----- Text shown -----

Still, if this is the best the show can do, it'd be better just to admit they don't care.

i guess we can argue abt whether or not its doing this effectively, but i read its intentions to be much more along the lines of a whit stillman movies where it's observing privileged whiteness AS privileged whiteness, which would mean rendering people of color invisible (of course peggy never befriends dawn beyond one rather awkward attempt) because thats exactly what its cast WOULD do

littledotheyknow (D-40), Friday, 8 June 2012 20:42 (eleven years ago) link

so, i guess i kind of wish if he was to critique it he'd acknowledge that this was at some level a part of its goal & explain why he thinks it doesn't live up to that, but maybe he doesn't think thats its goal? idk

littledotheyknow (D-40), Friday, 8 June 2012 20:43 (eleven years ago) link

i had similar critiques early on w/r/t what they say about sal, where there was a contemporary condescension as if we're past this now, but i think the show rapidly transformed out of that once surreal stuff started happening, but maybe i just got caught up in the drama of it

littledotheyknow (D-40), Friday, 8 June 2012 20:44 (eleven years ago) link

“That's my biggest complaint about ‘Mad Men,’ that at worst it seems to be looking back from an enlightened time rather than yet another messy, unclassifiable moment in human history.”

i think this is true, and continues to be true

sarahell, Sunday, 10 June 2012 09:29 (eleven years ago) link

article doesn't mention Carla at all lol

retro-shittified (Shakey Mo Collier), Sunday, 10 June 2012 13:40 (eleven years ago) link

or Kinsey's g/f

retro-shittified (Shakey Mo Collier), Sunday, 10 June 2012 13:44 (eleven years ago) link

“Mad Men,” which so far has given a few lines to a black maid, a black girlfriend and, in the latest season, a black secretary,

It does, but I think it undervalues the role of Carla.

----- Provided material -----

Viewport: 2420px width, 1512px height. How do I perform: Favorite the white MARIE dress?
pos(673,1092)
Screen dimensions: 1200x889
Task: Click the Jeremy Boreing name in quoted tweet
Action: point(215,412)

-----

#### What you should do:
Copy the stretch of the Mad Men discussion above from "retro-shittified (Shakey Mo Collier), Sunday, 10 June 2012 13:44" through "role of Carla.".

#### Written solution:
retro-shittified (Shakey Mo Collier), Sunday, 10 June 2012 13:44 (eleven years ago) link

“Mad Men,” which so far has given a few lines to a black maid, a black girlfriend and, in the latest season, a black secretary,

It does, but I think it undervalues the role of Carla.